Data is all around us and connected in so many ways. In schools or any institution there are multiple point at which data can be entered into a system or systems so that it can be used and shared “easily“.
Proper data entry is key to making use of that data otherwise you end up the “garbage in and garbage out“.
You can’t run a donor report by constituent type if those types aren’t entered properly. You can’t run an inquiry list by city of town of you’ve entered the full name of a town in one record and an abbreviate version in another record.
A clear set of rules and style guidelines for entering data needs to be establish. Creating a document that can be used in all domains within the school would help.

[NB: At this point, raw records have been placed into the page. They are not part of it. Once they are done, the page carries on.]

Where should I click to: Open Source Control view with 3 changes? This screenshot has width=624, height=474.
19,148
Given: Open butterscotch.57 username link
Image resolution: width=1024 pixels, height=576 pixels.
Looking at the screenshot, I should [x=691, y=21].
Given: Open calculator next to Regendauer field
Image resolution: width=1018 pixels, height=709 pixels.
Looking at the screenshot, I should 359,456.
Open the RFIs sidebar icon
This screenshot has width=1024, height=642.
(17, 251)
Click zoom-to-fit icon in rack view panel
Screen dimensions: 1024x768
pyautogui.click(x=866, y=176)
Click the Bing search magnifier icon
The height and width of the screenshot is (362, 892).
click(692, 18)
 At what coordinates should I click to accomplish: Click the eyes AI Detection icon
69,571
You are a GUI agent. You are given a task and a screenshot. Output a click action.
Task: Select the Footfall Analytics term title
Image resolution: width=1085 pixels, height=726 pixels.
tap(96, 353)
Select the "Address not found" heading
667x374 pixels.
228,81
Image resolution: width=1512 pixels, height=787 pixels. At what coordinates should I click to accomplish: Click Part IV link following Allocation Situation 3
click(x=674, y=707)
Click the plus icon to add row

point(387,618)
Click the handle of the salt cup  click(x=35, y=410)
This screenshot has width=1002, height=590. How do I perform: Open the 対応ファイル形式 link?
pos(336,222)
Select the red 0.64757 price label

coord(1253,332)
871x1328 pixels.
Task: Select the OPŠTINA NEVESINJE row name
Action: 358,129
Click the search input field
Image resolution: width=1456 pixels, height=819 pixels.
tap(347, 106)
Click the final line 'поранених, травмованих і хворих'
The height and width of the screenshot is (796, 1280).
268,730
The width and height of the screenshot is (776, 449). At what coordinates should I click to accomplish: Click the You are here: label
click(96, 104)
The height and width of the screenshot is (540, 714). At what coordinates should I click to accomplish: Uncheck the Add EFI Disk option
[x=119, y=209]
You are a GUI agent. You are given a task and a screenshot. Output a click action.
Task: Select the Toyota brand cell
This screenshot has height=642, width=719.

I’m undertaking a project to do just that! In meetings with members of our various offices we are going to discuss the types of data they are entering into their systems and the ways in which that information is recorded.
What follows is a rough outline of some of those areas and the rules or guidelines to would apply to the data entered. What I am hoping you will do is read though the list and add your comments and additions at the end. My promise is to share with you what I have come up with so you can use it if you choose.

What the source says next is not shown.